Add Language field to Text Properties  SOLVED

Forum for the PDF-XChange Editor - Free and Licensed Versions

Moderators: PDF-XChange Support, Daniel - PDF-XChange, Chris - PDF-XChange, Sean - PDF-XChange, Paul - PDF-XChange, Vasyl - PDF-XChange, Ivan - Tracker Software, Stefan - PDF-XChange

User avatar
Jensen Head
User
Posts: 626
Joined: Mon Sep 13, 2021 8:12 am

Add Language field to Text Properties

Post by Jensen Head »

This is an important element of document accessibility.

Ideally, in the case of document recognition using several languages, the OCR engine should itself assign language tags to the created text objects, and in the case of recognizing the entire document, also to the document, depending on the predominant language of the document or the first page with text (I believe this should be discussed separately) .

Currently, the following set of fields are displayed in Text Properties:
§ Style
  • Fill Color
  • Stroke Color
  • Border Width
  • Rendering Mode
  • Font
  • Font Size
§ Font Details
  • Name
  • Embedded
  • Type
  • Encoding
  • Actual Font
  • Actual Font Type
  • Object Number
Thus, it is not possible to set the language of selected text elements.

[ℹ] Related links

1. Accessibility and Usability at Penn State / Language Tagging / PDF (2015) — accessibility.psu.edu/foreignlanguages/langtag/#pdf

2. W3C / Techniques for WCAG 2.0 (Techniques and Failures for Web Content Accessibility Guidelines 2.0) / PDF19: Specifying the language for a passage or phrase with the Lang entry in PDF documents — w3.org/TR/WCAG20-TECHS/PDF19.html

3.
Set the secondary language for the text (…). This is done on each tag that is in the secondary language. Select the tag / Right-click / Properties, and choose the language from the drop-down menu. If the language isn't in the menu, type in the language code listed here at ISO 639-2
community.adobe.com/t5/acrobat-discussions/pdf-accesibles-en-dos-idiomas-se-puede-hacer/m-p/13765225#bodyDisplay_2d908c73d37e97
User avatar
Stefan - PDF-XChange
Site Admin
Posts: 19913
Joined: Mon Jan 12, 2009 8:07 am

Re: Add Language field to Text Properties

Post by Stefan - PDF-XChange »

Hello Jensen Head,

Thanks for your comment! I will ask our devs working on accessibility to take a look at this post and your suggestions. I can not at this point make any promises as to if or when such a feature might be available in our products.
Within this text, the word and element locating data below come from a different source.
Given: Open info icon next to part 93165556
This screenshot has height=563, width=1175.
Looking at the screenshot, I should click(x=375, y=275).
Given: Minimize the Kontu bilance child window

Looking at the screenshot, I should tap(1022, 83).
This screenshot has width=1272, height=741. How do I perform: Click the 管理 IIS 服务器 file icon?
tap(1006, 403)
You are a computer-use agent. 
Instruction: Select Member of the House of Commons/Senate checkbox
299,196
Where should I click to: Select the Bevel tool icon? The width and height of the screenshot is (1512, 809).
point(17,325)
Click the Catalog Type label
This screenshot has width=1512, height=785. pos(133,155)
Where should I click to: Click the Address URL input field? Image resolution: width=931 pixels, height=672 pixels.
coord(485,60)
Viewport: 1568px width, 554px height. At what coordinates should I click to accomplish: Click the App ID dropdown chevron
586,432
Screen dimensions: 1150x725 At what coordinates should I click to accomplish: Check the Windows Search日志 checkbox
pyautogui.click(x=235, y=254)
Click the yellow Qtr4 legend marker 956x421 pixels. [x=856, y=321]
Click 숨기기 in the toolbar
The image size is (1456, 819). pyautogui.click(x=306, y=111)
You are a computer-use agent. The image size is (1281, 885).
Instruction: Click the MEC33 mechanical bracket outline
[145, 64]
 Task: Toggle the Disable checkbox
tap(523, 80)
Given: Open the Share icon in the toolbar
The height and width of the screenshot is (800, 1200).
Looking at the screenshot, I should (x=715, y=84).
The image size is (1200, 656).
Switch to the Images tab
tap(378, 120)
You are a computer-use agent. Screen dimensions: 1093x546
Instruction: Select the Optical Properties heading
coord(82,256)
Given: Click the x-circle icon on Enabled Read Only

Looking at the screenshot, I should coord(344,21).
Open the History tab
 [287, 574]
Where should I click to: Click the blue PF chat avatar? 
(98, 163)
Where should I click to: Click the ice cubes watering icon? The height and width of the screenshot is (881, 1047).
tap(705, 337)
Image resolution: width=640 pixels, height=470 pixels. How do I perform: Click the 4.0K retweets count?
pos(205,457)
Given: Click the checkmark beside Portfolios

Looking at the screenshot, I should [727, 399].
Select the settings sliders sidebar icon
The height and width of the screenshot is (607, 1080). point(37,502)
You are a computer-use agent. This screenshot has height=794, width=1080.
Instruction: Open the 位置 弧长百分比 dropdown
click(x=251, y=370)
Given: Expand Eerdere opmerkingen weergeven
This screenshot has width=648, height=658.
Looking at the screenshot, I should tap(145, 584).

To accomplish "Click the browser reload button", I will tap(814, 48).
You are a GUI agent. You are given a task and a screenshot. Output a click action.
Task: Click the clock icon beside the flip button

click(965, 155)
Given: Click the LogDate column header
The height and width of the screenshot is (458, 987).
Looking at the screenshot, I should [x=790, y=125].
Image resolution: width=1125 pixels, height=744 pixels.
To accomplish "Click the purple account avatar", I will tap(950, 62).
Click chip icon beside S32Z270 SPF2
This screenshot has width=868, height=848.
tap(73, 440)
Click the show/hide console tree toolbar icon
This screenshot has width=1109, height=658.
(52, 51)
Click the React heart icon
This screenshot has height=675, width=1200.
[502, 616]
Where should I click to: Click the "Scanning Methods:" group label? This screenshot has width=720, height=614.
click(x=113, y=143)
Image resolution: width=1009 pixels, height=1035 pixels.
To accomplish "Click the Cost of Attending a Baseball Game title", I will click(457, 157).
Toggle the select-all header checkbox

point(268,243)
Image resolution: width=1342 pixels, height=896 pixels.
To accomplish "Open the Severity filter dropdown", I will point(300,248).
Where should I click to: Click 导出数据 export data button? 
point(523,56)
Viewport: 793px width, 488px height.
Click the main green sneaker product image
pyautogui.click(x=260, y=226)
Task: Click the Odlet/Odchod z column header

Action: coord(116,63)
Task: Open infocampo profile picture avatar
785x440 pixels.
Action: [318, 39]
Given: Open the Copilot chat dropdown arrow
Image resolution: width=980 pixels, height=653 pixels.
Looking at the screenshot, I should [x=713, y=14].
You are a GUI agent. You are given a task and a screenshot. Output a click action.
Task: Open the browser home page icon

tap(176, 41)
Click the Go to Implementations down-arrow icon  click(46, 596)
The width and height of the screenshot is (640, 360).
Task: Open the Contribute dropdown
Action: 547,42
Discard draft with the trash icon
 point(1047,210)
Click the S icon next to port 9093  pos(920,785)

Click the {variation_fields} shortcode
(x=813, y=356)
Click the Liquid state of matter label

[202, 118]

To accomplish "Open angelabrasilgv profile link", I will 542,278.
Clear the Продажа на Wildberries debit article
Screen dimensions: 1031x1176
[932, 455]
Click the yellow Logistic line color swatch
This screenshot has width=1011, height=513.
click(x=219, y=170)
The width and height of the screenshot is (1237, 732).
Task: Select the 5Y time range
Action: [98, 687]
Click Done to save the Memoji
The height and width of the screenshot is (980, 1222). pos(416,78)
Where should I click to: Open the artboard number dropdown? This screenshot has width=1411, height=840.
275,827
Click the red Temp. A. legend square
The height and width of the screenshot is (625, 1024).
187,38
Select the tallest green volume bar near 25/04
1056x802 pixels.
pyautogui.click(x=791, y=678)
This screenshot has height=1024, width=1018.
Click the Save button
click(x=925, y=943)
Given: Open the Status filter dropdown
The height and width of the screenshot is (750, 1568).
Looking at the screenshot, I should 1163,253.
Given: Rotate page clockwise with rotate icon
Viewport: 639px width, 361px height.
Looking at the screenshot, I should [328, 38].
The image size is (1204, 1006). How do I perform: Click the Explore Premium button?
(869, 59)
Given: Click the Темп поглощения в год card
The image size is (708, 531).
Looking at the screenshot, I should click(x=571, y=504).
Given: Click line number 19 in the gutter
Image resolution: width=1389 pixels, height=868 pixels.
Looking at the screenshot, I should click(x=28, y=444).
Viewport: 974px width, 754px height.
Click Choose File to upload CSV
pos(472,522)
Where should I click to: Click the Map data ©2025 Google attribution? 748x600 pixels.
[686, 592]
p.s. It appears like it is possible to specify the Language tag for paragraphs for accessibility:
image_2025_01_02T22_04_09_768Z.png
And I've created a ticket for the FR part of your post - so that such tags could be added by the OCR engines in the future as well:
#7250: OCR: Add accessibility tags

Kind regards,
Stefan
You do not have the required permissions to view the files attached to this post.
User avatar
Jensen Head
User
Posts: 626
Joined: Mon Sep 13, 2021 8:12 am

Re: Add Language field to Text Properties

Post by Jensen Head »

Stefan - PDF-XChange wrote: Thu Jan 02, 2025 11:40 amIt appears like it is possible to specify the Language tag for paragraphs for accessibility
I can use the Select / Text command to select all text objects in a document to assign a language to them in bulk:
͏
PDFXEdit (2025-05-28 11-32-21).png
͏
But I can't seem to do the same with paragraphs. Should I make a separate feature request for this, or am I satisfied with this feature request in this thread?

Also, some users may find it more convenient to check the Apply selected to all text objects in the document checkbox in the Reading Options block of the Advanced tab of the Document Properties dialog box. However, this should be coordinated with the functionality of setting up multiple languages ​​for a document (relevant for terminological translation dictionaries, bilingual books for foreign language learners, and user manuals).
You do not have the required permissions to view the files attached to this post.
User avatar
Daniel - PDF-XChange
Site Admin
Posts: 11333
Joined: Wed Jan 03, 2018 6:52 pm

Re: Add Language field to Text Properties  SOLVED

Post by Daniel - PDF-XChange »

Hello, Jensen Head

A "paragraph" does not actually exist in a PDF, we just do a very good job of pretending they do, and the new accessibility tags offer it as a "block" object to aid screen-readers with their content ordering. Practically speaking, no paragraph of text in a PDF document has ever been a single congruent object, and the spec does not seem likely to change this.

Page text objects (which can sometimes be a single floating point character) are not intended to contain this language data. The "tags" method Stefan mentioned above are the "accessibility" features your links refer to, but it is not possible to add these to the base content.

The Request Stefan made is for the OCR engine to automatically create those "tagged" areas, and attempt to assign the language automatically, based on what it has detected. No special data will be present in the actual text content, but all would be added to this secondary "accessibility tag" region that is created.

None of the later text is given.